Badan Pengawas Obat dan Makanan (BPOM) resmi memberikan izin penggunaan darurat (EUA) kepada lima vaksin booster alias vaksin penguat yang akan digunakan di Indonesia. Kelima jenis vaksin itu adalah Pfizer, Moderna, AstraZeneca, CoronaVac, dan Zifivax.

Untuk jenis vaksin yang mendapatkan EUA kali ini, Kepala BPOM Penny K Lukito dalam konferensi pers pada Senin (10/1) menjelaskan jika itu akan digunakan untuk program vaksinasi booster homologous dan heterologous.

Homologous artinya pemberian dosis 1-3 dari jenis vaksin yang sama. Sementara heterologous berarti dosis ketiga berbeda dengan vaksin yang sudah diberikan pada dosis satu dan dua.

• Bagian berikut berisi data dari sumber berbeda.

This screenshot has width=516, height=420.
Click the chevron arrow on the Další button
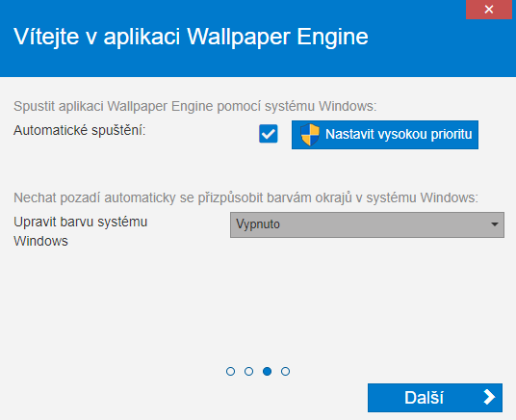(x=489, y=397)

Penny menjelaskan jika vaksin CoronaVac, Pfizer, AstraZeneca akan digunakan untuk program homologous. Sementara Zifivax untuk heterologous dan Moderna untuk homologous dan heterologous. Vaksin CoronaVac yang digunakan adalah yang diproduksi PT Bio Farma (Persero) yang menggunakan bahan baku vaksin Sinovac.

Untuk pemberiannya, vaksin CoronaVac dan Pfizer akan diberikan sebanyak satu dosis untuk usia 18 tahun ke atas enam bulan setelah mereka mendapatkan vaksinasi primer lengkap. Kemudian AstraZeneca juga akan diberikan satu dosis kepada usia 18 tahun ke atas.

Sementara Moderna akan diberikan sebagai booster heterologous dengan dosis setengah untuk yang mendapatkan vaksinasi primer lengkap Pfizer, Johnson & Johnson, dan AstraZeneca. Disebutkan jika booster ini dapat meningkatkan imunitas hingga 13 kali pada subjek 18 tahun ke atas.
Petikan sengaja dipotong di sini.